#### Exercise description:
Please continue the article below about Gutierrez's work as a caretaker at Hope House, starting after its last sentence and ignoring the rows that follow it.

#### Source text:
For Gutierrez, working at Hope House isn’t really work. On any given day she helps each of the children shower, get dressed, eat meals, take their medicine, do their homework and play. When it’s nice outside, she plays with them on the playground and helps them swing, and when it gets hot enough in the summer, she swims with them in the facility's on-site pool.

“I do everything with the kids,” she said. “I don’t look at this like my job. I look at this like my own home.”

Though today Gutierrez’ own four children are grown, she remembers years ago when they needed care just like the children at Hope House.

“It was always okay for me,” she said. “I like to care for kids, so I’d work here with these kids, and then I’d go home and do the same, feeding my own kids and helping them do their homework. This is my life -- working with kids.”

Two of her children have even followed in their mother’s footsteps, with one daughter recently leaving Hope House after working there as a caretaker for six years, while another daughter just celebrated two years on staff as a caretaker.

Over the last 30 years, Gutierrez has had the opportunity to watch dozens of children grow into adults, and while she can’t put a number on how many children she has helped raise, she knows it’s a lot.

“It makes me happy to see the kids grow up here,” she said. “Sometimes it gets hard because the teenagers don’t like to listen; they are different from the babies. But I love to watch them grow up here with us.”

Gutierrez said the best part of her day is when she arrives at work around 6 a.m., ready to start a new day.

“I’m fresh and I have all my energy and I’m ready to work with the kids,” she said. “I call them my babies, and they call me ‘mommy.’ Everything I do with them is the best part. They have a respect for me that I also have for them.”

#### Records shown:
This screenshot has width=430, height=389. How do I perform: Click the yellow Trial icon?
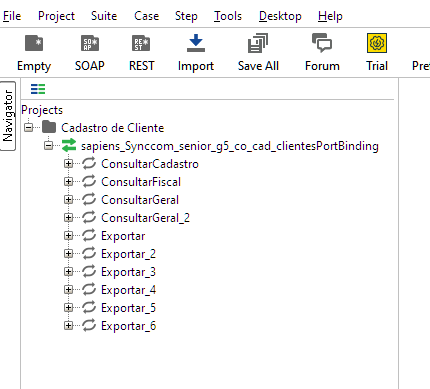pyautogui.click(x=377, y=43)
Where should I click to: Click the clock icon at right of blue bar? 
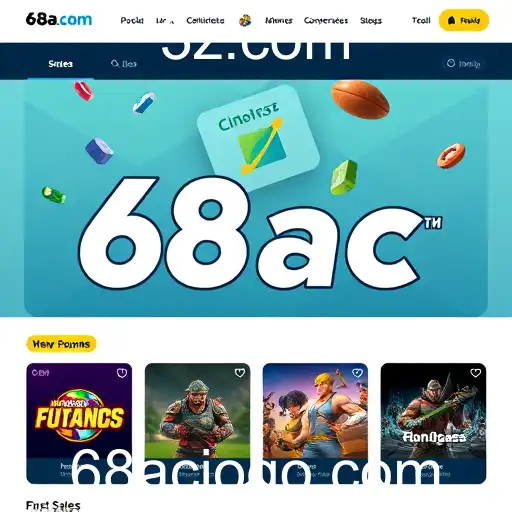pos(451,63)
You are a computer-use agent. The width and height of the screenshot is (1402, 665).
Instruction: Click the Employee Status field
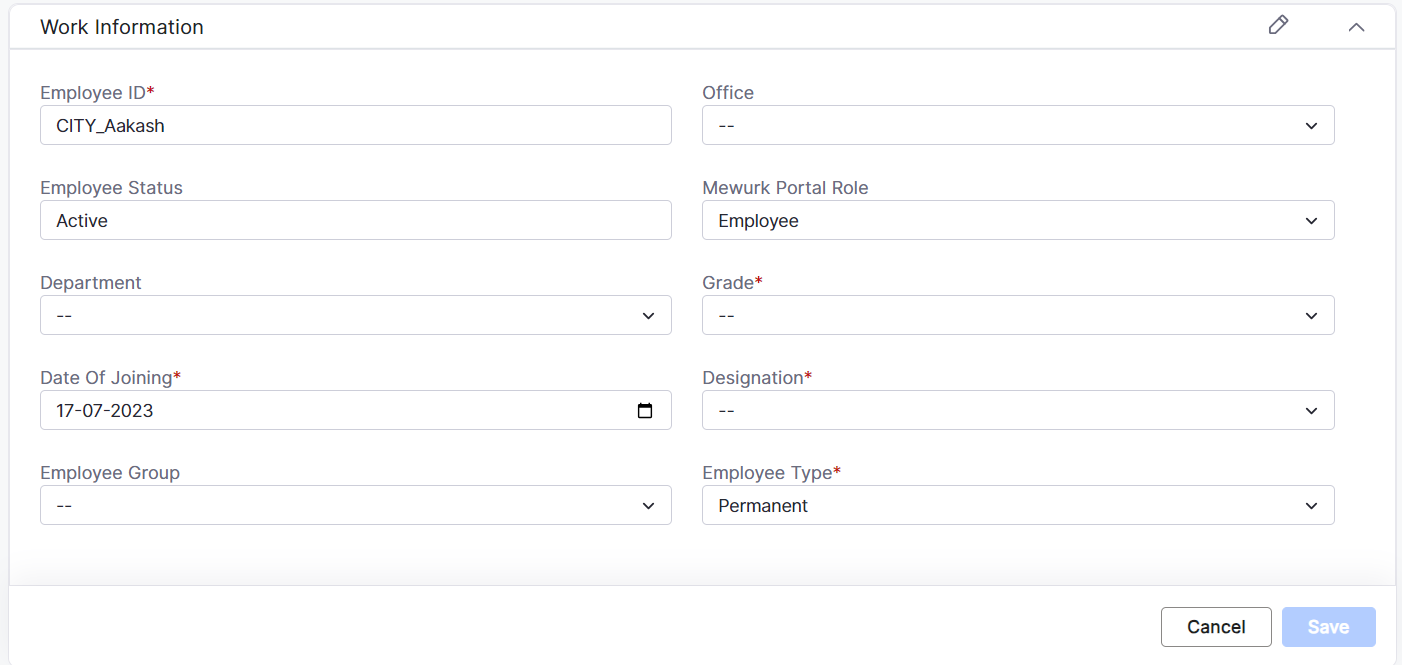(355, 221)
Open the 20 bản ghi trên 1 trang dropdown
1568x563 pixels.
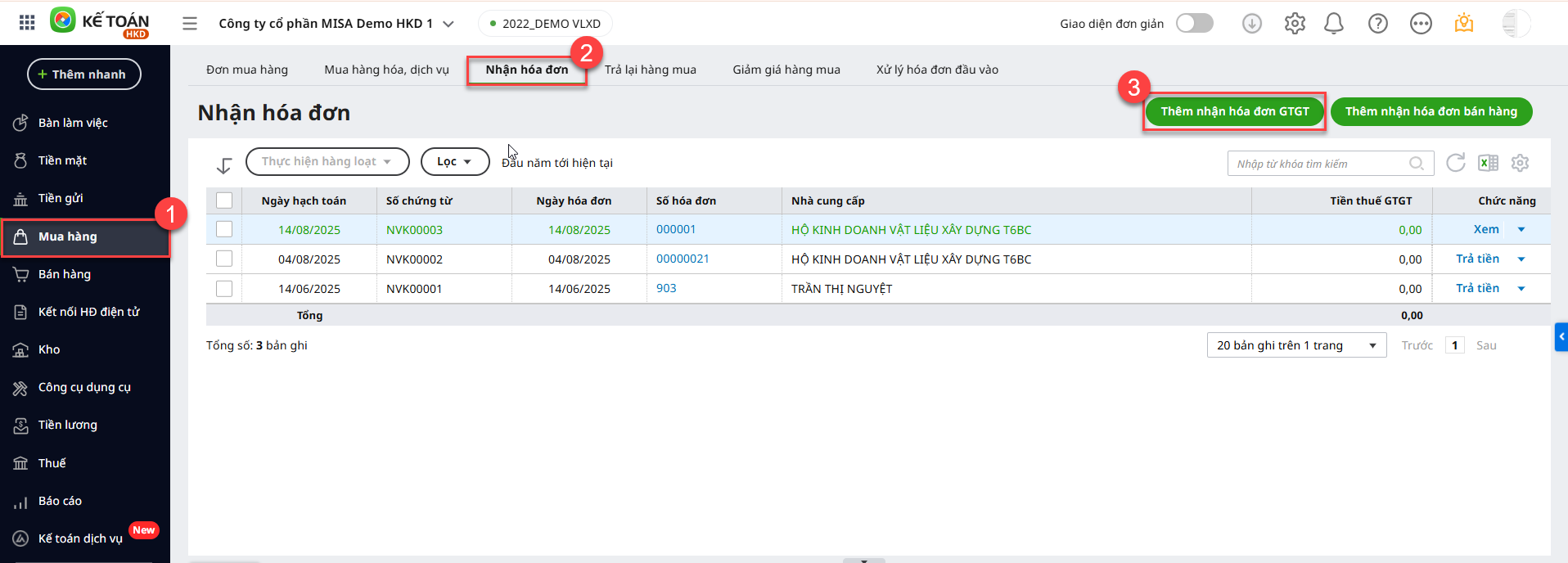point(1295,345)
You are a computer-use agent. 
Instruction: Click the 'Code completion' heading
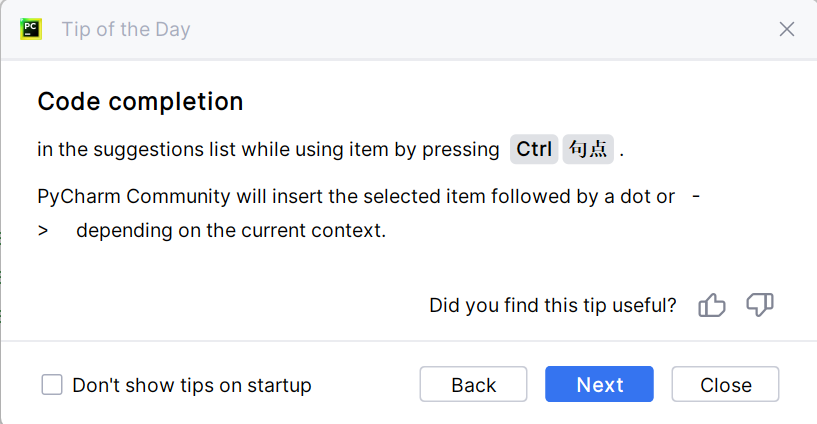(140, 101)
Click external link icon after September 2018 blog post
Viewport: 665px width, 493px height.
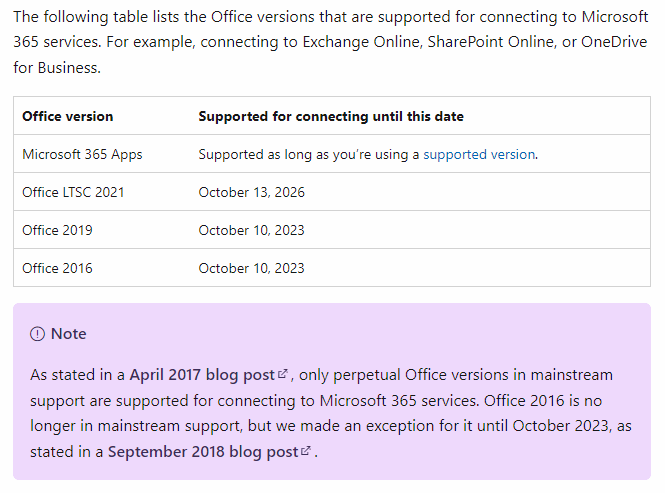306,451
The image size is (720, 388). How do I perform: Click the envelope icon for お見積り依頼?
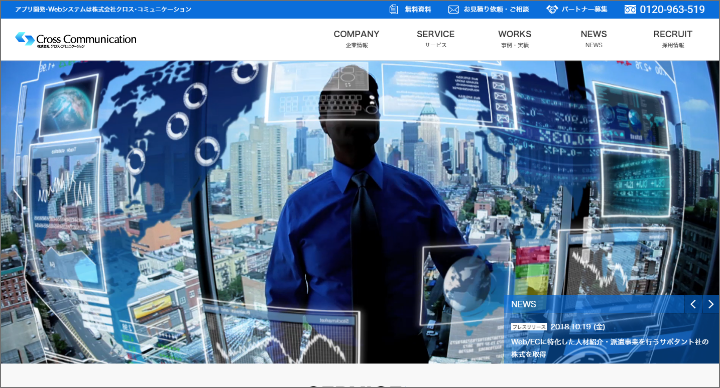click(x=453, y=9)
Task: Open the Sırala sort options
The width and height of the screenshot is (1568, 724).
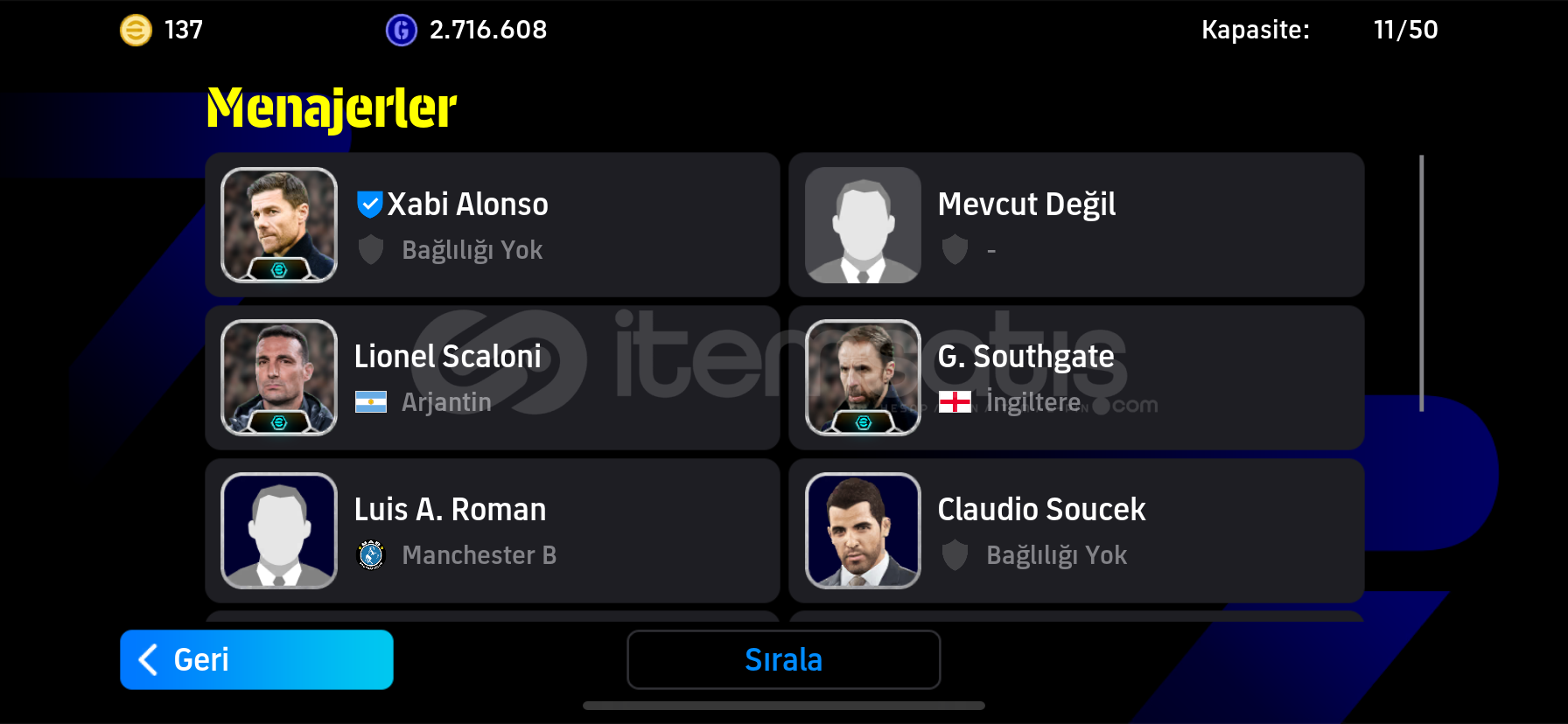Action: [x=784, y=659]
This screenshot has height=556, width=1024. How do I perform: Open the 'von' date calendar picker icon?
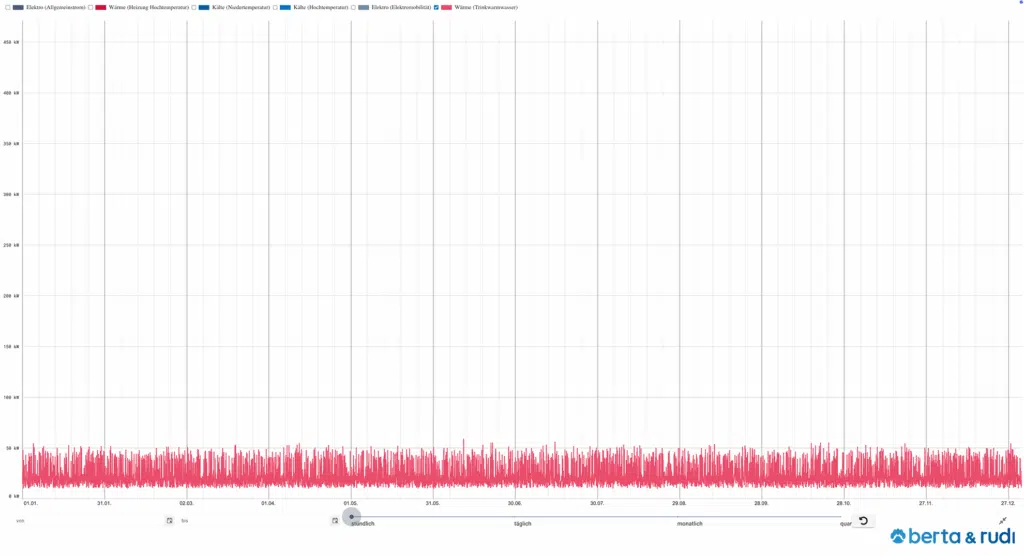pyautogui.click(x=169, y=521)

#### Result of the task:
While helping them with basic needs, like eating, showering and dressing are the main components of her job, Gutierrez loves the time she gets to spend with the kids teaching them fun life skills, like how to ride a bike or swim. She also helps them with their homework, works with them on reading and math skills, and assists physical therapists and other specialists who come into Hope House to assist the children.

She’s also known around Hope House for keeping tabs on every single child’s clothing and shoe sizes.

“If the kids need new clothes or shoes, I’ll find it for them,” she said. “I know their sizes, what they like and what they don’t like. Everybody always asks me what sizes the kids are in because they know I will be able to tell them.”

Gutierrez also gets to join the children on fun outings, like field trips, which are always an adventure, she said.

“One time we were taking the kids to an outlet mall, and one of the kids went to the elevator and took it all the way down and left us at the top,” she recalled. “I was scared because he took it down by himself. I left the other kids with the rest of the staff and went running to find him. When I got down to him, he was just laughing. I was so scared, but he was laughing. I have a lot of stories like that here — so many memories.”

Schulz said Gutierrez is one of several Hope House employees who has served the organization for years.

“It's the residents here who benefit, and we are so blessed to have [these long-term employees],” he said.

Dave Gould, Hope House executive director, agreed and said he has had the pleasure to work alongside Gutierrez for the 15 years that he has been employed by Hope House.

“She was a veteran staff [member] at that point,” he said. “She provides such stability and compassion for our kids and her staff that work with her.  She is one of the best natural childcare workers I’ve ever seen.”

Gutierrez said working at Hope House for the last three decades has been the joy of her life, and she hopes that other people might be inspired to commit so many years to the organization, because of how wonderful the kids have been, she added.

While she doesn’t know what the future will bring, Gutierrez is certain of one thing -- she plans on being at Hope House as long as possible.

“I was just talking about that with my daughter,” she said. “She asked me how long I was going to work here. I told her until Hope House goes away, I’ll be here. I will be walking in here with my cane to hold me up.”